La présidence a aussi anticipé un blocage. "À défaut de prorogation, notre deuxième option consiste à adopter un dispositif garantissant le maintien de la présence des forces internationales dans le sud, dans un cadre juridique approprié, aux côtés de l'armée libanaise et en coordination avec elle", a poursuivi le chef de l'État. Traduction : si le Conseil de sécurité ne renouvelle pas, le Liban veut à tout prix conserver un filet de sécurité international, quitte à inventer un cadre de substitution.
L'ombre d'un vide sécuritaire
Cette insistance n'a rien de théorique. Le 13 août 2026, Human Rights Watch a exhorté le Conseil de sécurité à reporter le départ de la FINUL et à prolonger son mandat au-delà du 31 décembre, tant que la situation sécuritaire ne s'est pas suffisamment améliorée. "Mettre prématurément fin à la FINUL sans qu'une force internationale suffisamment robuste soit mise en place reviendrait à abandonner de fait des millions de civils libanais", a averti Louis Charbonneau, directeur du plaidoyer auprès des Nations unies au sein de l'organisation. L'ONG rappelle que les casques bleus jouent un rôle dissuasif contre les attaques visant les civils.
Le contexte humain donne la mesure de l'enjeu.
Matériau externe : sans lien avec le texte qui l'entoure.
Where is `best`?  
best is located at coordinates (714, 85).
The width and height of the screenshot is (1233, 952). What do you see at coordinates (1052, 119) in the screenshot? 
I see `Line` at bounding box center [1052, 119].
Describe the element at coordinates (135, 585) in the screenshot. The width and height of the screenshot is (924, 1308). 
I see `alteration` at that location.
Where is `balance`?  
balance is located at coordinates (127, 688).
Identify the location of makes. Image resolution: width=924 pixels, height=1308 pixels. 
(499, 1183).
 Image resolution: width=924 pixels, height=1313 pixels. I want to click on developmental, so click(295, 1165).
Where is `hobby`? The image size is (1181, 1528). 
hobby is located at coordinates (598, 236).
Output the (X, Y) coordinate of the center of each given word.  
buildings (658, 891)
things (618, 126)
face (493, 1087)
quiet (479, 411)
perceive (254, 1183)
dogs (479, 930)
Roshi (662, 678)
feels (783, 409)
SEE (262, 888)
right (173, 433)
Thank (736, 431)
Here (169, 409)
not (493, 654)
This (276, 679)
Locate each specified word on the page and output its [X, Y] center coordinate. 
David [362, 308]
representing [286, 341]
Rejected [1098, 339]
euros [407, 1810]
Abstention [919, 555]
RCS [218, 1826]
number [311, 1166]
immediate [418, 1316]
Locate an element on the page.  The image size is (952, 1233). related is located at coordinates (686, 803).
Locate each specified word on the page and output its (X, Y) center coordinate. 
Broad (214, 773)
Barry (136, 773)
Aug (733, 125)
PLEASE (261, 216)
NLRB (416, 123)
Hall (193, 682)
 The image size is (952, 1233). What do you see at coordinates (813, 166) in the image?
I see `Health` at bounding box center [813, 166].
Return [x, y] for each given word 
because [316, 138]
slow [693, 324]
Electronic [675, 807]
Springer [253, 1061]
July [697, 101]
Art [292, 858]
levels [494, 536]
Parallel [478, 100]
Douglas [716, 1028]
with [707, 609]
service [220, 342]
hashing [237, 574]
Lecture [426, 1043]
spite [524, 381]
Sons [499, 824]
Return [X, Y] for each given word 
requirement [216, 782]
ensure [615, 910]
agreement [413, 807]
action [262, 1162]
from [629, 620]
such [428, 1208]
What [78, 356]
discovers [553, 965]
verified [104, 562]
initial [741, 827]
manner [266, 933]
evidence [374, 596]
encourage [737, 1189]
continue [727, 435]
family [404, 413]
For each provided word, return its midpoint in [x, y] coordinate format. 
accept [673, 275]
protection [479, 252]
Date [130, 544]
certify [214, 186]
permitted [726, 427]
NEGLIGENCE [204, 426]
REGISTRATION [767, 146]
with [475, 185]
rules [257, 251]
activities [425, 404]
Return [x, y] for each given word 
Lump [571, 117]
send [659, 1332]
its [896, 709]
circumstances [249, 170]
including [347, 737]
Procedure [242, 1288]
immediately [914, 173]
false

Depuis l'escalade du 2 mars, les attaques israéliennes ont fait plus de 4 300 morts et plus de 12 200 blessés au Liban, selon le ministère libanais de la Santé. En juillet, le Haut-Commissariat des Nations unies aux droits de l'homme faisait état de violations à grande échelle du droit international humanitaire, dont certaines pourraient constituer des crimes de guerre, et s'inquiétait de l'occupation persistante de portions du territoire du sud libanais et de l'ampleur des déplacements forcés de populations.
L'après-FINUL, un casse-tête souverain
Reste l'équation la plus difficile : que se passe-t-il si Washington, qui avait poussé en 2025 pour fixer une date de sortie en jugeant la situation "radicalement différente", bloque toute prolongation ? Human Rights Watch note que d'autres membres du Conseil de sécurité y sont favorables et que plusieurs options, relevant ou non du cadre onusien, ont été évoquées. Le débat sur un mécanisme de remplacement, sous supervision internationale et adossé à l'armée libanaise, est déjà ouvert.
Pour le Liban, la ligne est claire. Il ne s'agit pas de choisir entre souveraineté nationale et présence étrangère, mais d'éviter que le retrait d'une force internationale ne laisse le Sud sans témoin ni rempart, à la merci d'une occupation et de frappes qui n'ont pas cessé. La bataille de la FINUL est, au fond, une bataille pour que les habitants du Liban-Sud puissent rester chez eux. Les prochaines semaines, à l'approche de l'échéance de décembre, diront si Beyrouth parvient à transformer son plaidoyer en garantie concrète.